# What to do:
Your output should be the entries below, exact in every detail.

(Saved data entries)

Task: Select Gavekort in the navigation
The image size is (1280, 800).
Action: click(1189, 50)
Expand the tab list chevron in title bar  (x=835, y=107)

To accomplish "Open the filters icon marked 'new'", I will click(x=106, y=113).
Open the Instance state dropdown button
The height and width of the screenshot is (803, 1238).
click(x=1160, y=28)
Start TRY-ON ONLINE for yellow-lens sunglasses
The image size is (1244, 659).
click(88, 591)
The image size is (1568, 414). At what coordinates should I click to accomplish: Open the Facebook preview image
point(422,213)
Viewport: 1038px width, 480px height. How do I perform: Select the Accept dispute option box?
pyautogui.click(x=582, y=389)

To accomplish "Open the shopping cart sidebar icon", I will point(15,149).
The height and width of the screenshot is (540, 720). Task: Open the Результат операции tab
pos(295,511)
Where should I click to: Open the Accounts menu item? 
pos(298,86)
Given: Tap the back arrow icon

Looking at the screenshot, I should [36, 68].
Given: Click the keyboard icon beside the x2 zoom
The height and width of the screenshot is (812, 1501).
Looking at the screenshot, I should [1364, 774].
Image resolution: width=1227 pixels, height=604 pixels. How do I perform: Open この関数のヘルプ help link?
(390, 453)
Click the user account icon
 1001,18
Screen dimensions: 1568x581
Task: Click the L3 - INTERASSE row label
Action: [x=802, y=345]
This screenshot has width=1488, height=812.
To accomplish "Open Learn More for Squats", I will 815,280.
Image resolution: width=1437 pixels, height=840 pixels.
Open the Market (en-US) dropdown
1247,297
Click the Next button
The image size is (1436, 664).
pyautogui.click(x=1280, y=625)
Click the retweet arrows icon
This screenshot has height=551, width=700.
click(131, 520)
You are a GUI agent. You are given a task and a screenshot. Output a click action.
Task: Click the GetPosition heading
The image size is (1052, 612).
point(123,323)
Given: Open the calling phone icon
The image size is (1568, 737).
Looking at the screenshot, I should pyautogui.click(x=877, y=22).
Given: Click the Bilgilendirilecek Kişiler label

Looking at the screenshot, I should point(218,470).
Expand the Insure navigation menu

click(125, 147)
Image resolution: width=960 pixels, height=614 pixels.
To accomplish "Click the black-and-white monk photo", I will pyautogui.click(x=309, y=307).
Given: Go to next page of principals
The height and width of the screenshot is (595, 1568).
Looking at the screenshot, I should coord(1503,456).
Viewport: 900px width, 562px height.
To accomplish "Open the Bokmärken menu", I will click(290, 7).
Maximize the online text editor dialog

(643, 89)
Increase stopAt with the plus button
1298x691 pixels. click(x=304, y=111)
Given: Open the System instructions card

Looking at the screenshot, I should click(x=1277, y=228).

# Answer to this exercise:
Task: Select Gavekort in the navigation
The image size is (1280, 800).
Action: click(1189, 50)
Expand the tab list chevron in title bar  (x=835, y=107)

To accomplish "Open the filters icon marked 'new'", I will click(x=106, y=113).
Open the Instance state dropdown button
The height and width of the screenshot is (803, 1238).
click(x=1160, y=28)
Start TRY-ON ONLINE for yellow-lens sunglasses
The image size is (1244, 659).
click(88, 591)
The image size is (1568, 414). At what coordinates should I click to accomplish: Open the Facebook preview image
point(422,213)
Viewport: 1038px width, 480px height. How do I perform: Select the Accept dispute option box?
pyautogui.click(x=582, y=389)

To accomplish "Open the shopping cart sidebar icon", I will point(15,149).
The height and width of the screenshot is (540, 720). Task: Open the Результат операции tab
pos(295,511)
Where should I click to: Open the Accounts menu item? 
pos(298,86)
Given: Tap the back arrow icon

Looking at the screenshot, I should [36, 68].
Given: Click the keyboard icon beside the x2 zoom
The height and width of the screenshot is (812, 1501).
Looking at the screenshot, I should [1364, 774].
Image resolution: width=1227 pixels, height=604 pixels. How do I perform: Open この関数のヘルプ help link?
(390, 453)
Click the user account icon
 1001,18
Screen dimensions: 1568x581
Task: Click the L3 - INTERASSE row label
Action: [x=802, y=345]
This screenshot has width=1488, height=812.
To accomplish "Open Learn More for Squats", I will 815,280.
Image resolution: width=1437 pixels, height=840 pixels.
Open the Market (en-US) dropdown
1247,297
Click the Next button
The image size is (1436, 664).
pyautogui.click(x=1280, y=625)
Click the retweet arrows icon
This screenshot has height=551, width=700.
click(131, 520)
You are a GUI agent. You are given a task and a screenshot. Output a click action.
Task: Click the GetPosition heading
The image size is (1052, 612).
point(123,323)
Given: Open the calling phone icon
The image size is (1568, 737).
Looking at the screenshot, I should pyautogui.click(x=877, y=22).
Given: Click the Bilgilendirilecek Kişiler label

Looking at the screenshot, I should point(218,470).
Expand the Insure navigation menu

click(125, 147)
Image resolution: width=960 pixels, height=614 pixels.
To accomplish "Click the black-and-white monk photo", I will pyautogui.click(x=309, y=307).
Given: Go to next page of principals
The height and width of the screenshot is (595, 1568).
Looking at the screenshot, I should coord(1503,456).
Viewport: 900px width, 562px height.
To accomplish "Open the Bokmärken menu", I will click(290, 7).
Maximize the online text editor dialog

(643, 89)
Increase stopAt with the plus button
1298x691 pixels. click(x=304, y=111)
Given: Open the System instructions card

Looking at the screenshot, I should click(x=1277, y=228).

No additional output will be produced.